▶ _EXERCISE_:
Rescale the part that opens with the line containing "You are a GUI" and closes with the one containing "[x=296, y=107]": copy every line of it, requests included, multiplying each click coordinate in the answers by 1.1 and rounding to whole numbers with halves going up, while leaving all other numbers unchanged. Omit the pictures from your reply.

>> BEGIN MATERIAL SUPPLIED

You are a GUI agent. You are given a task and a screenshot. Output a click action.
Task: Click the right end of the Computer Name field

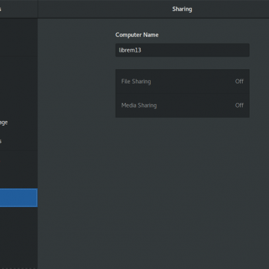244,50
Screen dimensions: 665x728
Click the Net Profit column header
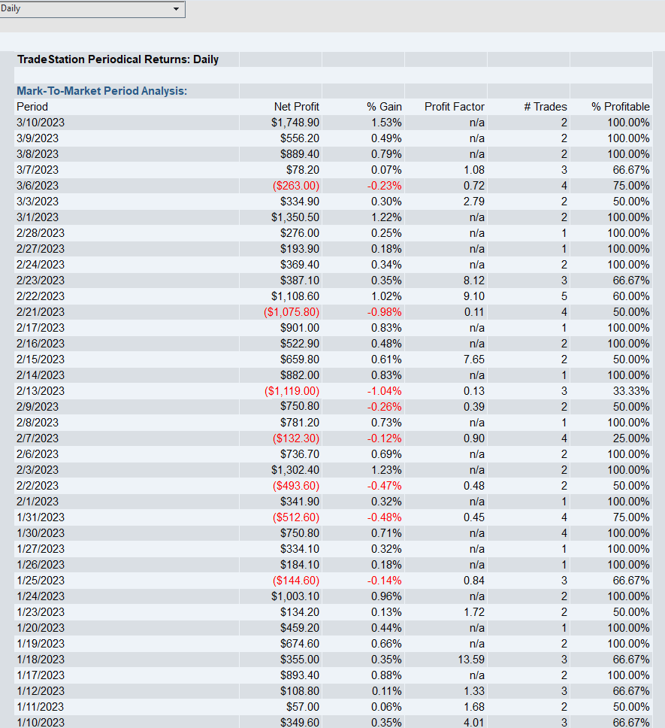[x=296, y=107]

>> END MATERIAL SUPPLIED
>> BEGIN MATERIAL SUPPLIED

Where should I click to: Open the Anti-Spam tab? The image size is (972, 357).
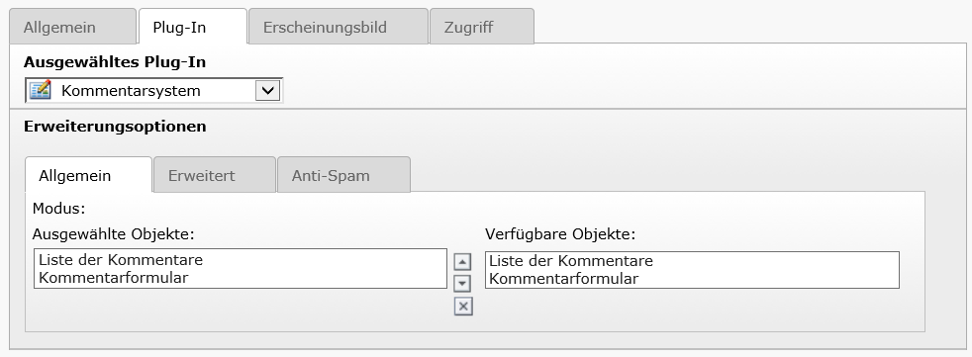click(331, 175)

>> END MATERIAL SUPPLIED

▶ _RESPONSE FOR THIS EXERCISE_:
You are a GUI agent. You are given a task and a screenshot. Output a click action.
Task: Click the right end of the Computer Name field

268,55
Screen dimensions: 665x728
Click the Net Profit column header
[x=326, y=118]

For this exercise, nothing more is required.